Abstract 58: Signal Transducer and Activation of Transcription (STAT) 4 Deficiency Reduces Adipose Tissue Inflammation and Atherosclerosis

Abstract

Adipose tissue (AT) inflammation is key for the development of insulin resistance (IR) and contributes to progression of atherosclerosis. Previous work from our group showed that STAT4 deficiency is protective for IR in obesity and reduces atherosclerosis.
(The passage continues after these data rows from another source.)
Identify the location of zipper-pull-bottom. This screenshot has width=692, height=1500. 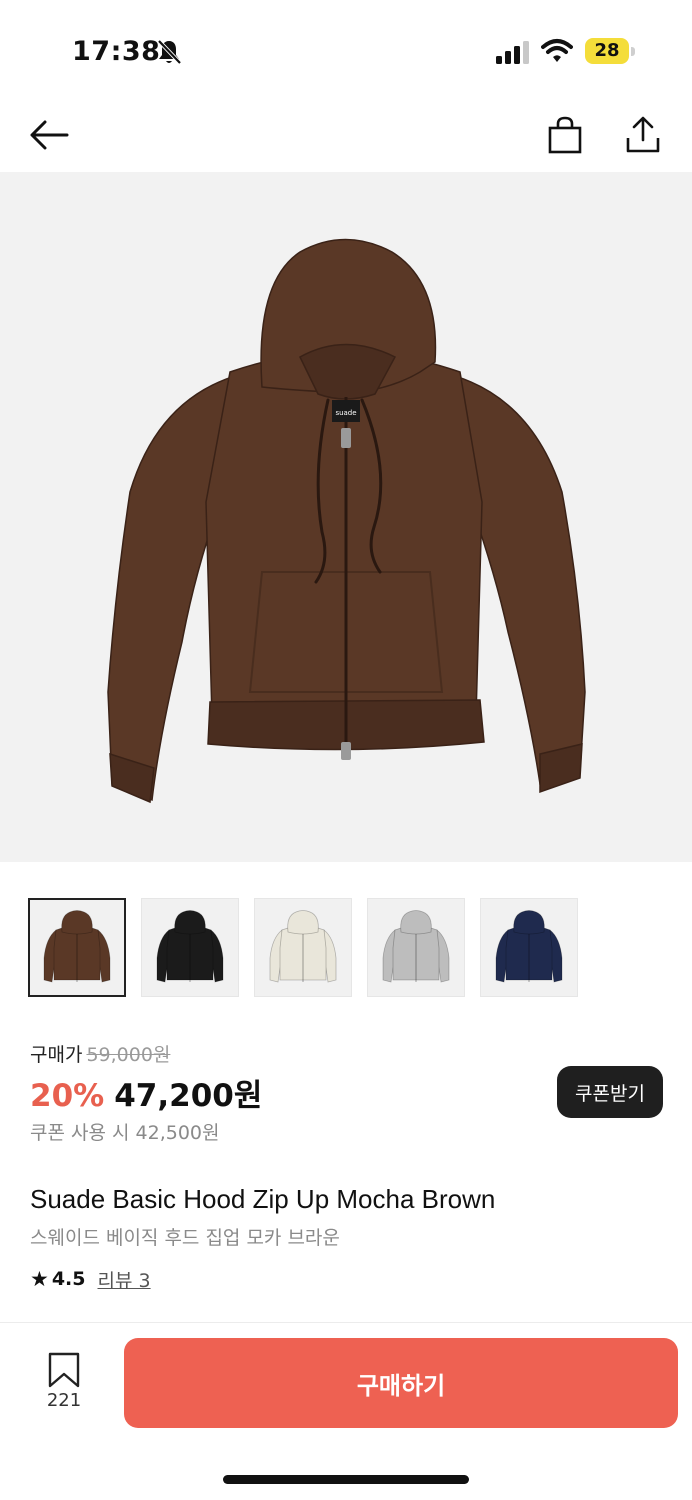
(346, 751).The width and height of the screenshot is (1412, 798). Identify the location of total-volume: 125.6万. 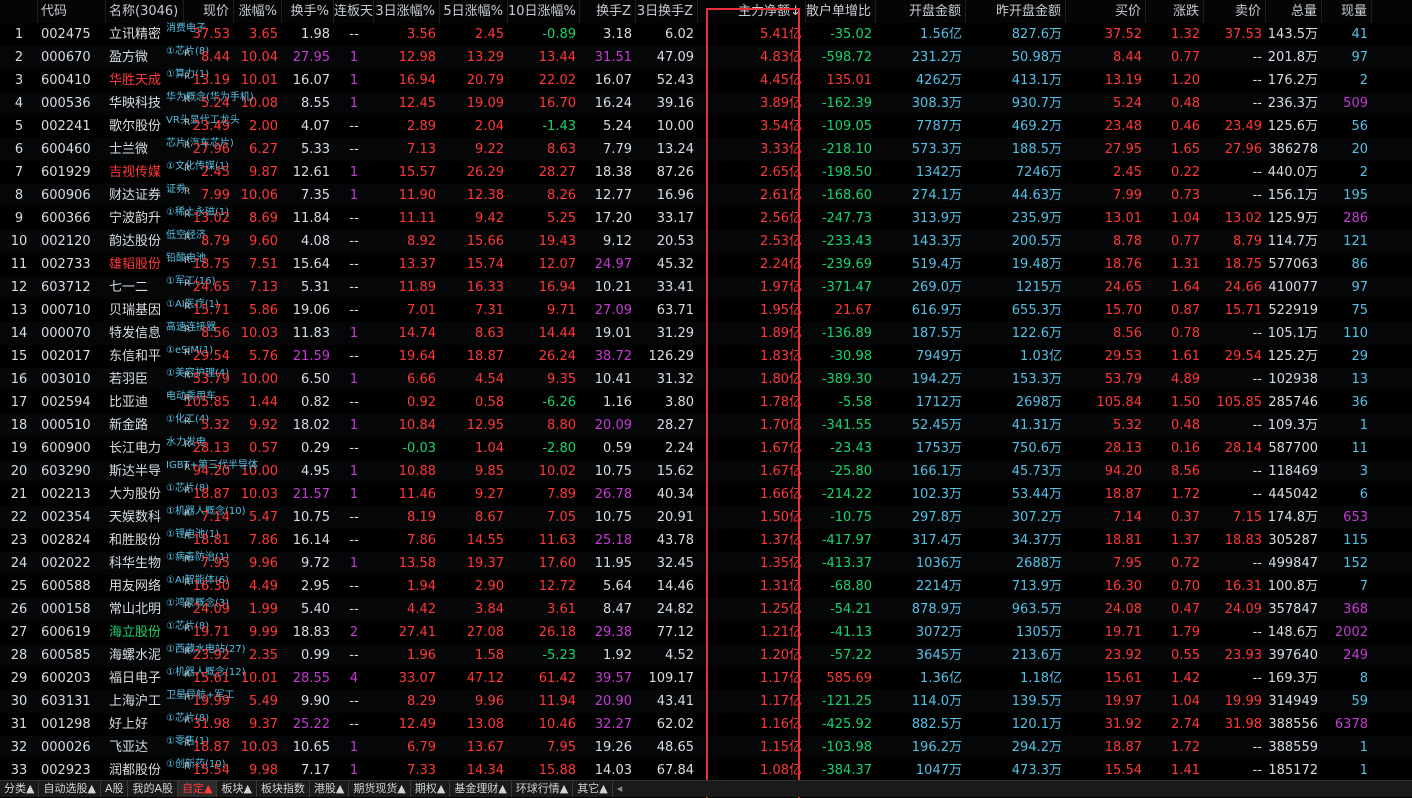
(1292, 126).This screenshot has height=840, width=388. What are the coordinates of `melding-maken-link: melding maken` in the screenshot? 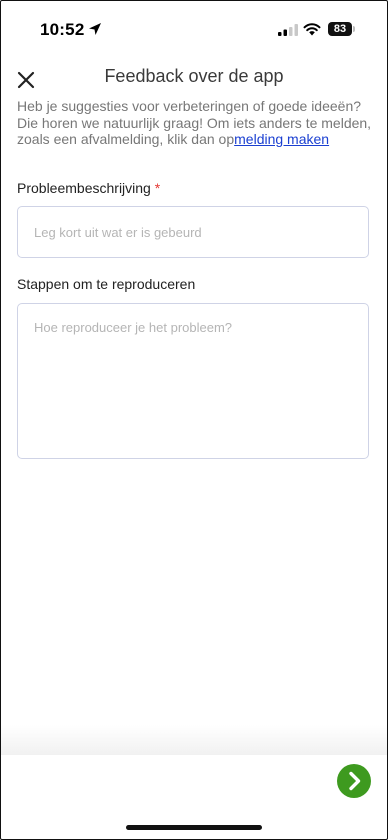 It's located at (282, 139).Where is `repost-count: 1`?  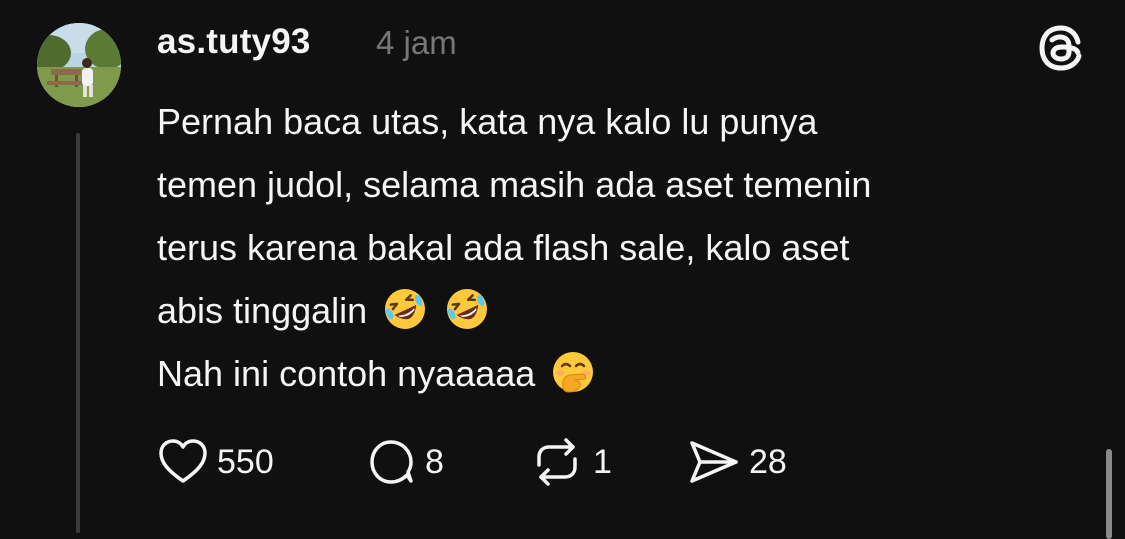 repost-count: 1 is located at coordinates (602, 462).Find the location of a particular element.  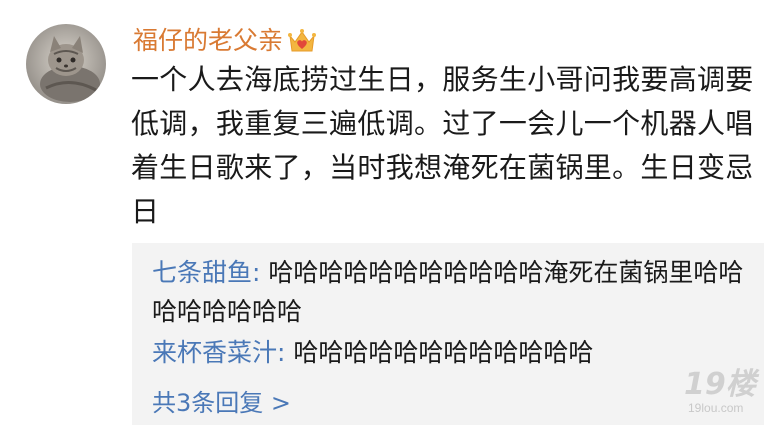

cat-avatar-image is located at coordinates (66, 64).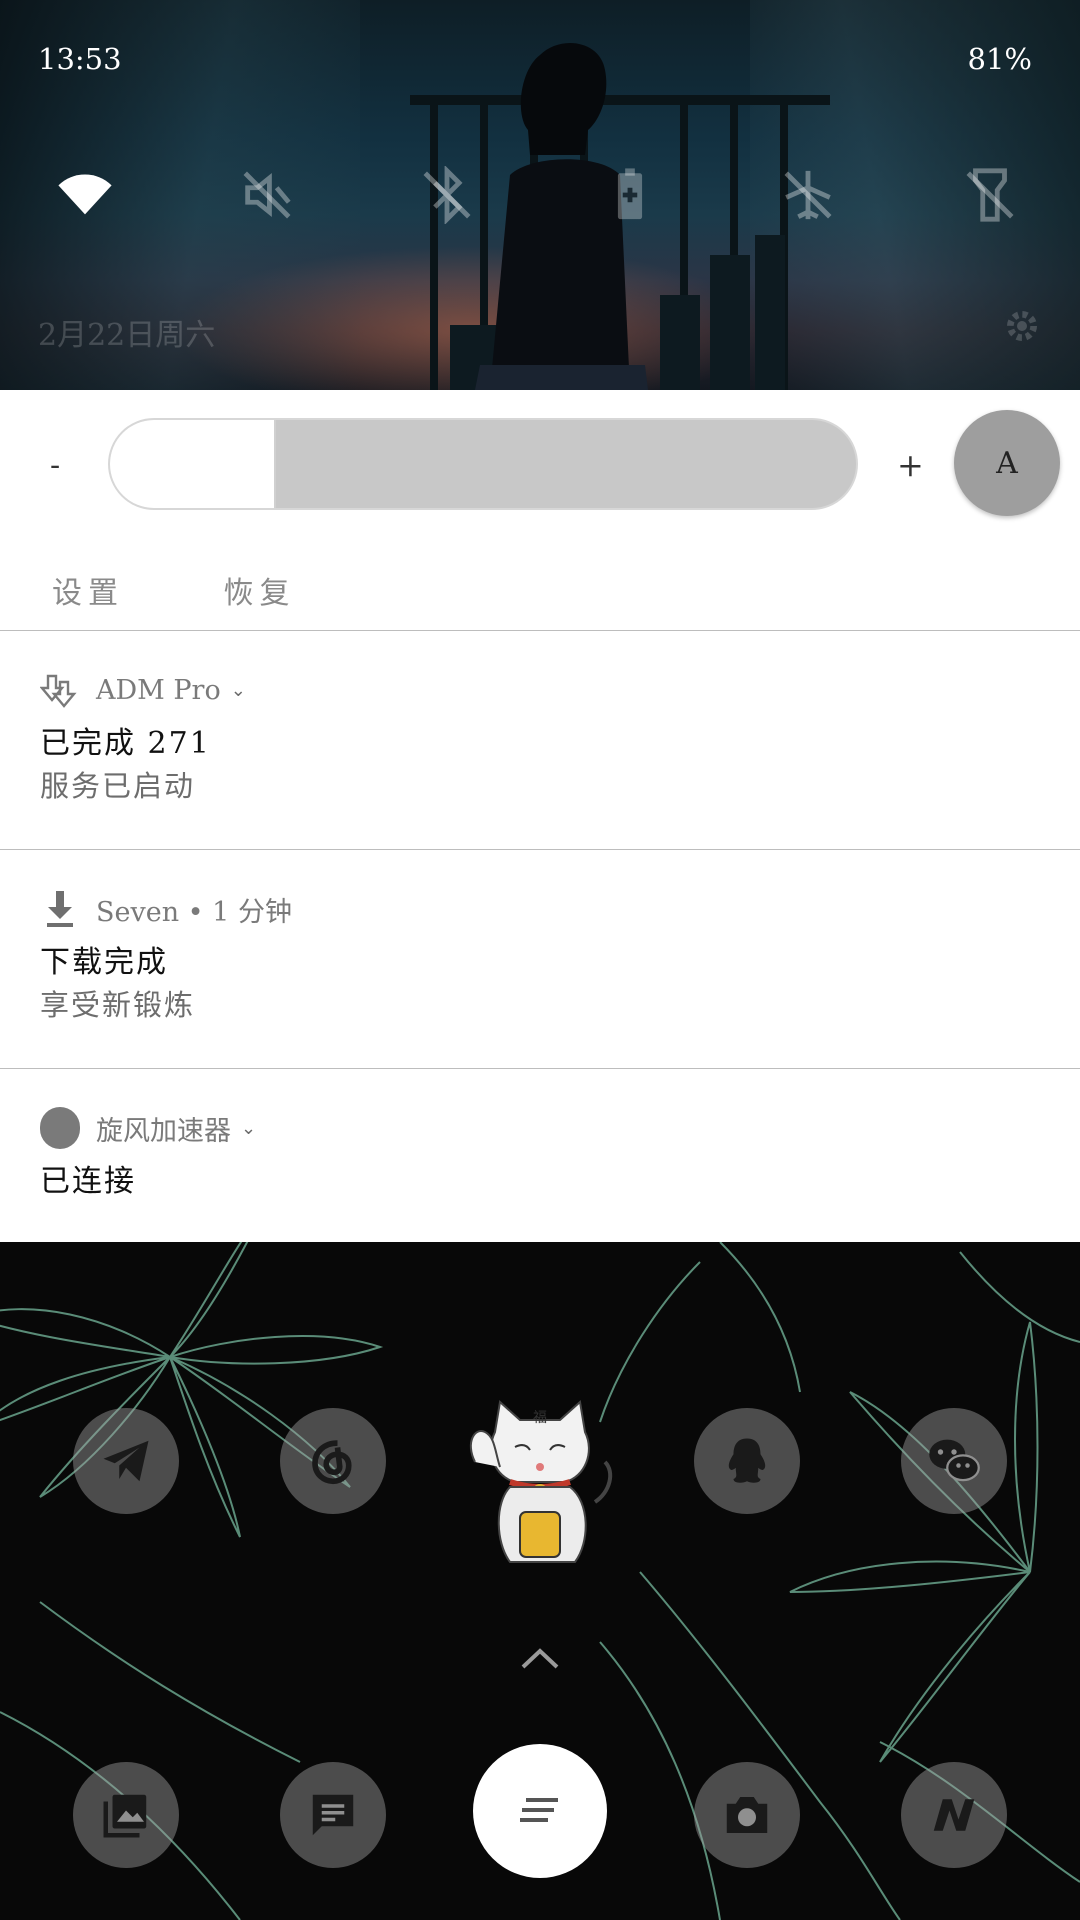 The height and width of the screenshot is (1920, 1080). I want to click on flashlight-off-icon, so click(990, 195).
However, the mechanisms are not completely understood. In this study we examined the effect of STAT4 deficiency on peri-vascular and visceral AT inflammation in atherosclerosis. To this purpose we: i) generated STAT4-deficient apo E-deficient ( Stat-4 -/- Apoe -/- ) mice and, ii) used a novel small molecule inhibitor of the IL12/STAT4 pathway (Cpd9) in Apoe -/- mice. Compared to Apoe -/- controls, Stat-4 -/- Apoe -/- female mice fed Western diet (WD) for 12 weeks showed a ~40% reduction in the thoracic aorta lesion area. Peri-aortic AT immune cells analyzed by flow cytometry showed a significant (p<0.001) and prominent decrease in CD45+CD3+ (3-fold), CD3+CD8+ (10-fold) and Nk46+ (9-fold) cells in Stat-4 -/- Apoe -/- vs. Apoe -/- mice. Also, the percentage of CD206+/F4/80+ macrophages was increased by ~8.5-fold, while the CD45+/F4/80+ cells were reduced by ~5-fold in the Stat-4 -/- Apoe -/- mice (p<0.01). In addition gene expression of TNFα and IL12p40 were both reduced by 3.5 and 6-fold, respectively in Stat-4 -/- Apoe -/- , while PPARγ expression was increased by 2-fold (p<0.05). Peri-gonadal adipose tissue showed similar reduction in CD8+ and NK cell infiltration in STAT4 deficient mice but no differences were found in macrophage numbers or phenotype. The short-term effects of IL12/STAT4 inhibition on AT inflammation were examined in Apoe -/- mice on 7 days WD alone or with oral Cpd9 treatment (0.3mmol/kg). Gene array analysis showed between 2.5- and 6-fold reduction of several cytokines and chemokines such as Ccl2, Ccl12, Cxcl13. Also, adiponectin as well and Bmp2, 4 and 7 were 4- to 15-fold reduced, suggesting reduced inflammation and possibly adipogenesis. Vegfa expression was one of the 4 up-regulated genes by 2.5-fold in Cpd9 treated mice. Collectively, data show that STAT4 reduction has early beneficial effects on AT inflammation and that peri-aortic AT inflammation is dramatically reduced. Thus targeting STAT4 may be a novel approach to treat atherosclerosis by reducing peri-vascular AT inflammation.